With the World Problem, AGIBOT hoped to contribute to a extra sensible and reproducible analysis framework for embodied AI. | Supply: AGIBOT
AGIBOT releases full-stack toolchain for robotic validation
Past the competitors itself, AGIBOT opened a full-stack toolchain masking real-world knowledge, simulation analysis, and real-robot testing. The toolchain included the AGIBOT WORLD open-source dataset, Genie Sim 3.0, and the AGIBOT G2 robotic platform, serving to builders validate fashions throughout the trail from coaching to simulation and bodily deployment.
EWMBench and Genie Sim Benchmark supported standardized metrics, automated analysis, and comparable outcomes throughout simulation and bodily testing. They addressed widespread challenges reminiscent of inconsistent analysis standards and the hole between simulated efficiency and real-world deployment.
AGIBOT stated it’ll combine the technical and ecosystem assets developed by way of the competitors with its ongoing benchmark improvement and open-source efforts. The corporate additionally plans to launch an internet simulation leaderboard, introduce extra take a look at duties and diversified benchmarks, and help extra complete quantitative analysis of mannequin capabilities.
As well as, AGIBOT stated it’ll proceed to refine its benchmarks and full-stack toolchain, working with international analysis establishments, builders, and trade companions.

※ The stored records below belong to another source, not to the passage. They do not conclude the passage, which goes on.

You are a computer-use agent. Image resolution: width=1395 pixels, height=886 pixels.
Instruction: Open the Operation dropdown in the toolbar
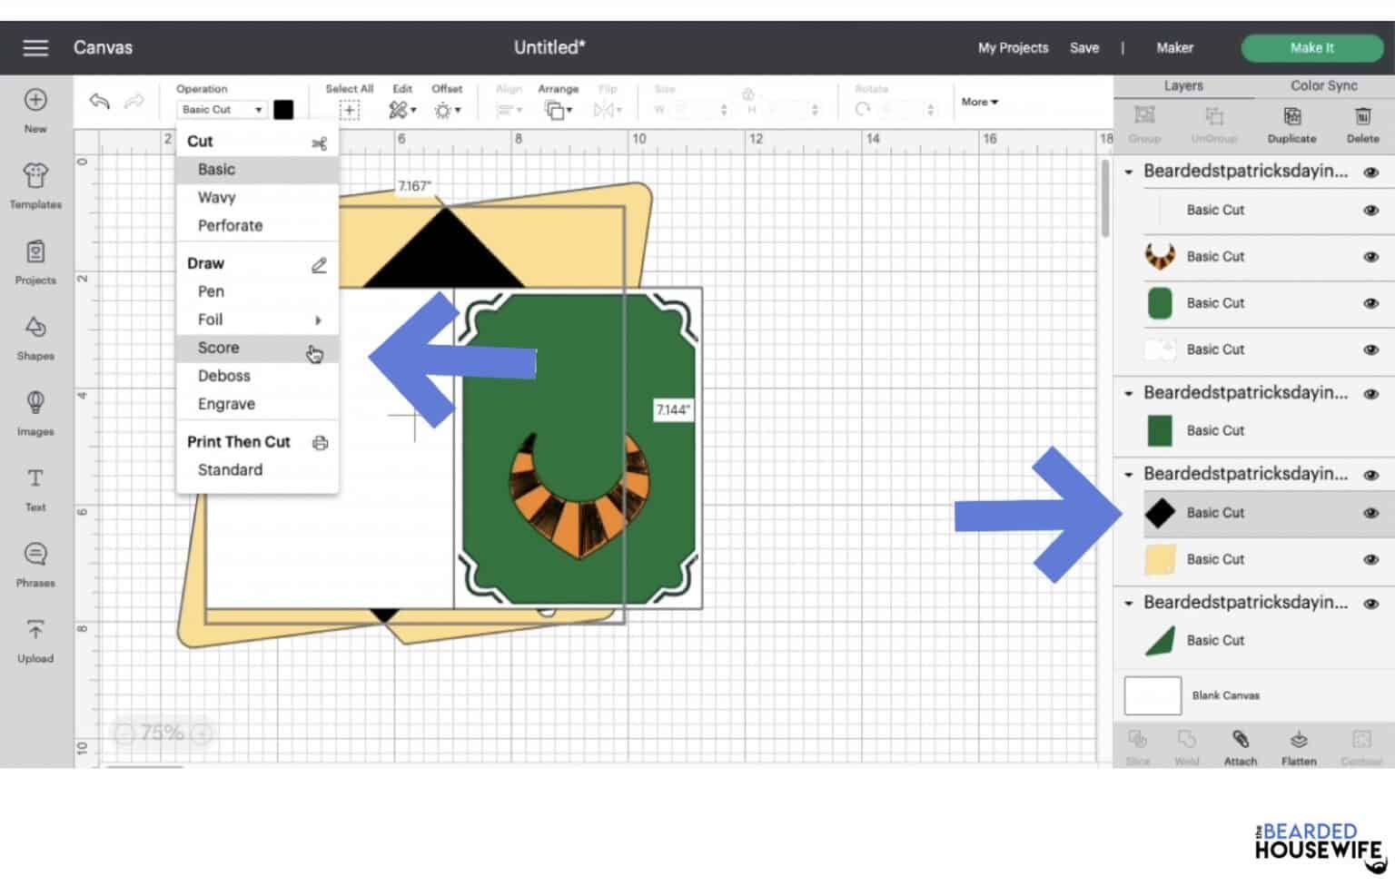click(x=220, y=109)

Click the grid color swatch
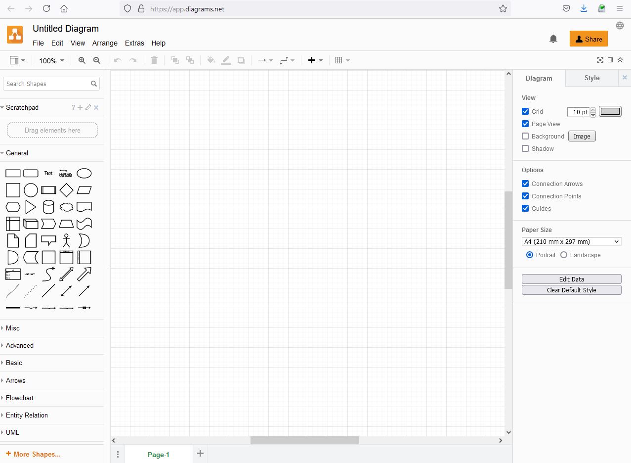coord(610,112)
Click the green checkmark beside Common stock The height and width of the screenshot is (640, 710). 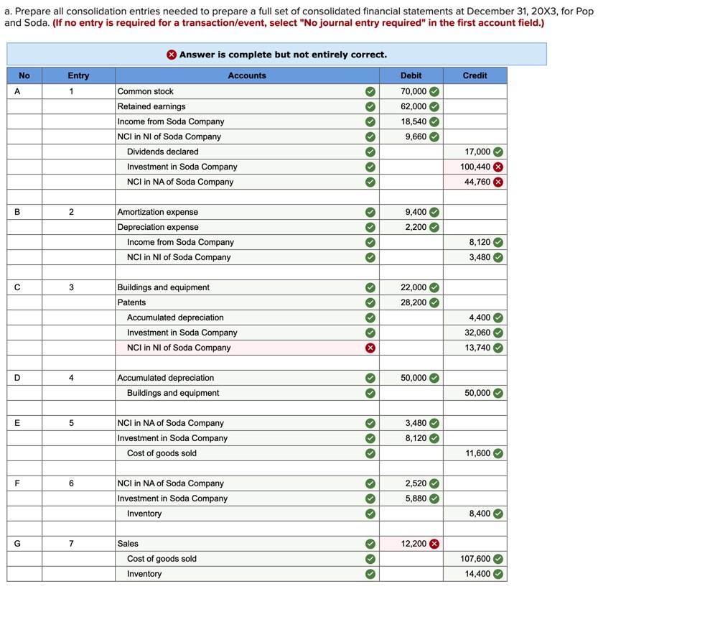click(370, 91)
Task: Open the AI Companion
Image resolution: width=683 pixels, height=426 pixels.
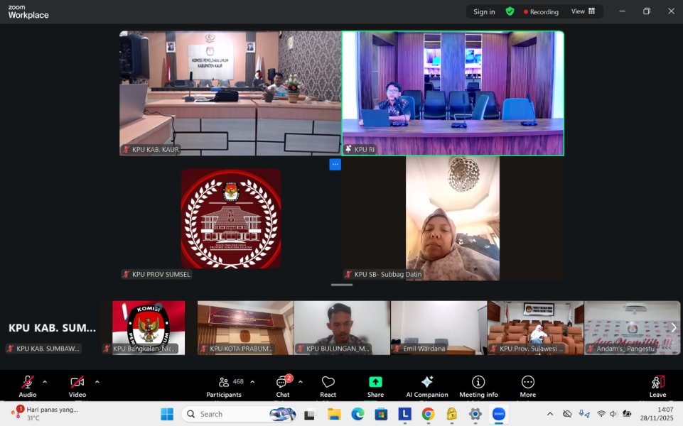Action: pyautogui.click(x=426, y=386)
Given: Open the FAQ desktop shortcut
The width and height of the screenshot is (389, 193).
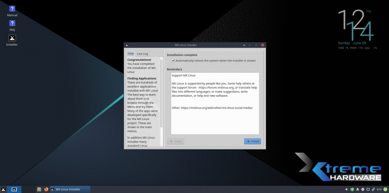Looking at the screenshot, I should [12, 24].
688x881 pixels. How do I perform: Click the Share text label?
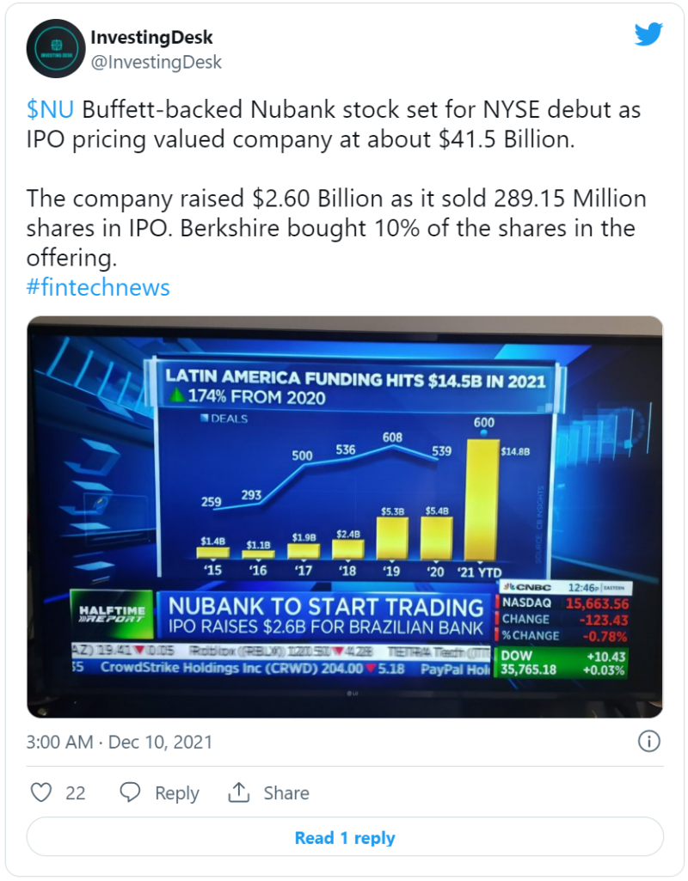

Its acknowledged purpose is to assist embodied AI transfer from particular person algorithmic advances towards methods that may be deployed and scaled in real-world settings.
In different benchmark information, Fraunhofer IPA final month provided a brand new take a look at benchmark for humanoid robots, and NIST proposed its personal baseline efficiency benchmark for humanoids.